# [TAAKVEREISTEN]
Schrijf het stuk van de regel met "You are a GUI" tot en met het einde van de gegevens woordelijk over. Laat de afbeeldingen daarbij weg.

# [OPGESLAGEN GEGEVENS]
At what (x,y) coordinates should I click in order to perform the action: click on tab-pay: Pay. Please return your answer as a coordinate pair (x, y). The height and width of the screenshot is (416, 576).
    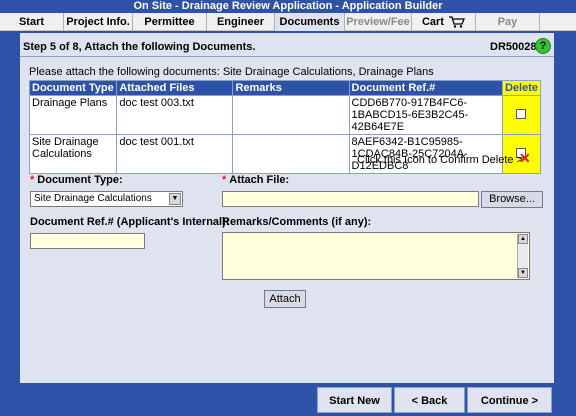
    Looking at the image, I should click on (508, 22).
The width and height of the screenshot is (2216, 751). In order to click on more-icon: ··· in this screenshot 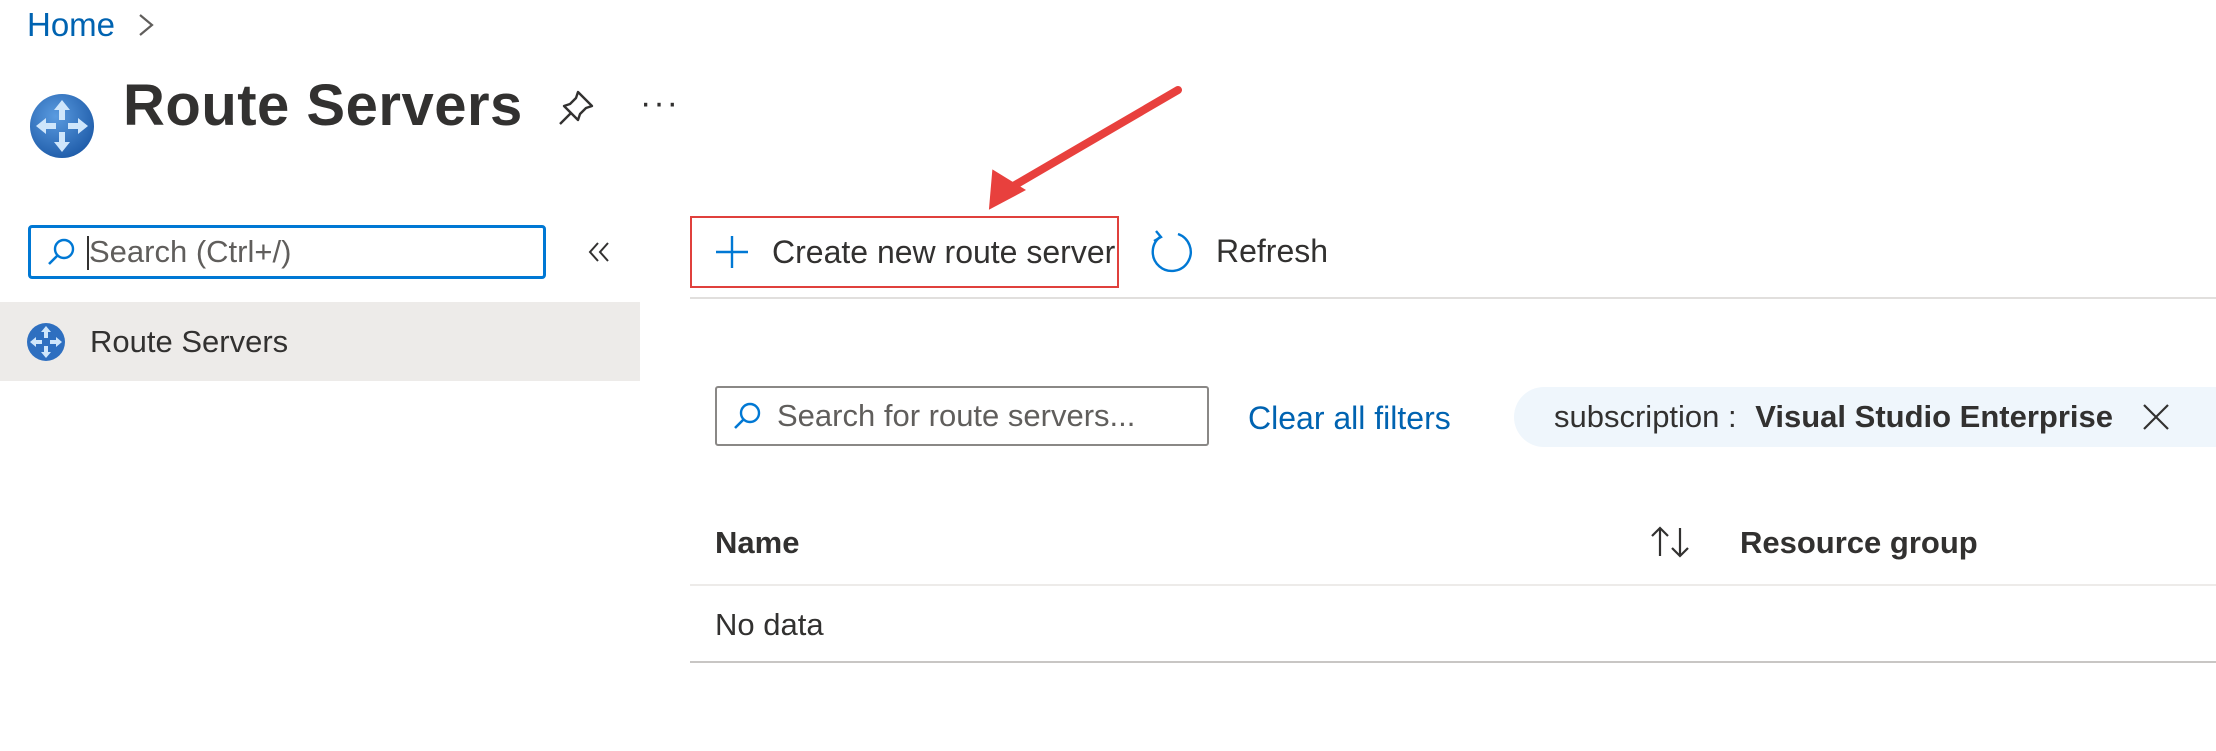, I will do `click(660, 104)`.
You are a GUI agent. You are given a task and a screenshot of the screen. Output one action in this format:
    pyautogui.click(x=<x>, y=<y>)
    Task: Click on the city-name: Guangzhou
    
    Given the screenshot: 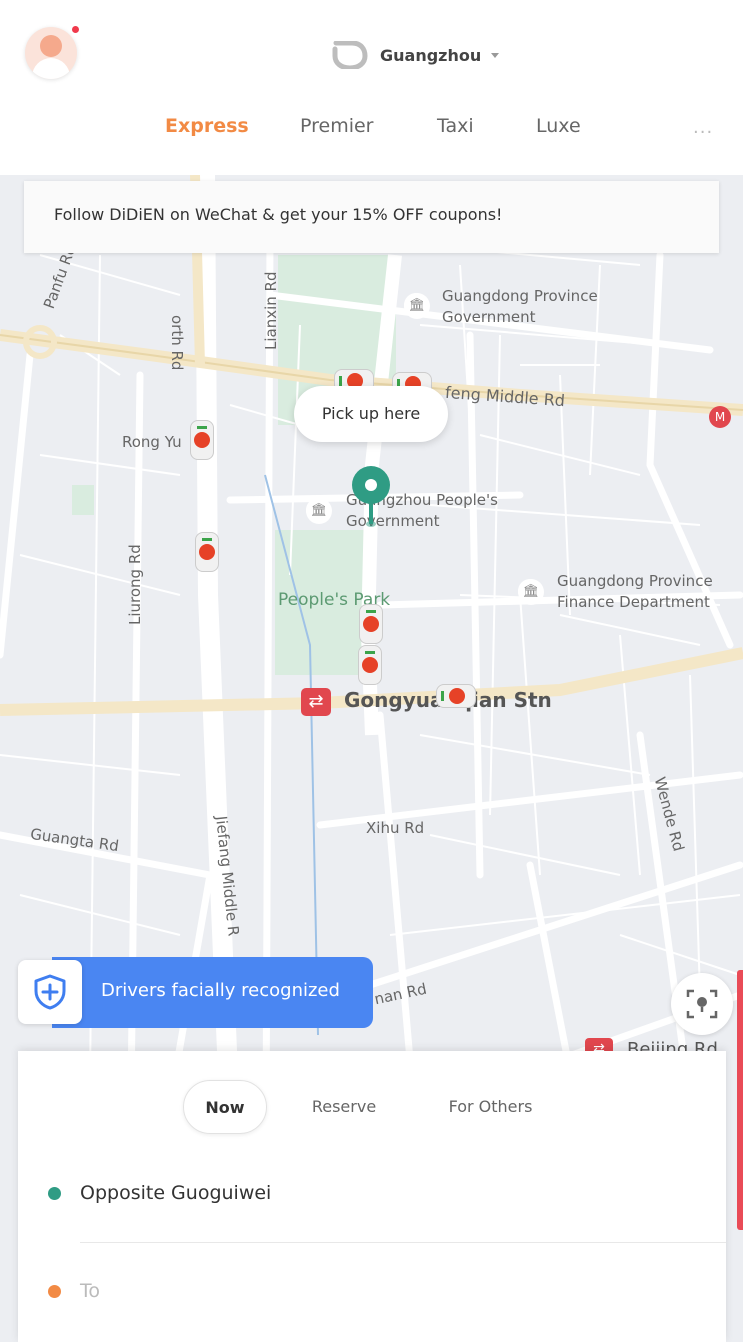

# [RESULTAAT OEFENING]
You are a GUI agent. You are given a task and a screenshot of the screen. Output one action in this format:
    pyautogui.click(x=<x>, y=<y>)
    Task: Click on the city-name: Guangzhou
    
    Given the screenshot: 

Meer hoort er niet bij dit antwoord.